In May 1970 Peter and Wendy’s separation was formally announced. By this time they were getting on so badly that he was not sorry to split up with her; but the destruction of his family as a unit still troubled him deeply. He and Judy flew to Jersey just before the news was made public, to avoid the attentions of the press. Judy was due on location in Portugal to film Die Screaming Marianne with Susan George; she and Peter spent part of the summer there, and the rest of it house-hunting. In August they moved into Kenwood Cottage, a detached house opposite one of the ponds in Millfield Lane, Highgate. ‘What more can I say but that I love Judy very much, and we’re living together?’ he told the journalists when they finally caught up with him. ‘Judy found this place, an old farm cottage. I couldn’t believe my luck. I was the first one to call here, and the owner said he didn’t want all kinds of strangers tramping over his house. We fixed up the deal at once. I’ve turned myself into a do-it-yourself man. I moved in with a bed, a cooker and a fridge, started chipping away at the plaster, and discovered a mass of beautiful oak beams which we’ve varnished.’23 Peter’s flirtation with manual labour completed, Judy was left in charge of the decoration. When she suggested putting up William Morris wlpaper, he replied: ‘Judes, I’m sick of it. I don’t ever want to be asked about wallpaper and dinner parties and curtains and carpets. Just do whatever you like.’
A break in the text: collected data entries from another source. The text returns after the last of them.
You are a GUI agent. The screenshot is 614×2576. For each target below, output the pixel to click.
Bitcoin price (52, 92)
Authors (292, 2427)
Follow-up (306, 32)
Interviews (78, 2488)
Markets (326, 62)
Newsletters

There were no celebrity evenings, as there had been at Church Row. ‘We lived like lovers,’ explains Judy. ‘We were very close’. They sat and enjoyed each other’s company in a haze of smoke. Only a few close friends like Sid Gottlieb received a dinner invitation: ‘They’d entertain in the local restaurant,’ he recalls, ‘Take you to dinner, reciprocate. You’d have them home, they’d take you back. Judy wasn’t an entertainer. She was a funny, amusing girl, but it was a totally different lifestyle from the Wendy era.’ Without Wendy organising his wardrobe, Peter’s natural lack of sartorial elegance began to show through for the first time in over a decade. Ray Connolly, writing in October 1970, found him attired in a T-shirt, the bottom half of a smart pin-striped suit which had split at the crotch, a jean jacket and a pair of lace-up wrestler’s training boots. Another journalist remarked on his elegant suits, but noticed that the cuffs and trouser hems were badly frayed. One night Peter went to the Savoy Hotel, late, by himself, looking so scruffy that the Head Waiter felt obliged to inform him that the myriad empty tables were all booked. ‘D’you mean to tell me that hundreds of people are going to descend on sixty-five tables at eleven o’clock at night?’ asked Peter. Yes, replied the Head Waiter, they were expecting a large party at that very moment. Peter strolled out to the telephone booth in the lobby, phoned the restaurant and said, ‘This is Peter Cook speaking, could I have a table for two?’ ‘Yes, of course, Mr Cook, at what time will you be arriving?’ they said. ‘In ten seconds,’ replied Peter, and strolled back into the restaurant. The Head Waiter didn’t say a word. Whatever traumas he had been through, Peter had certainly not lost his sense of panache.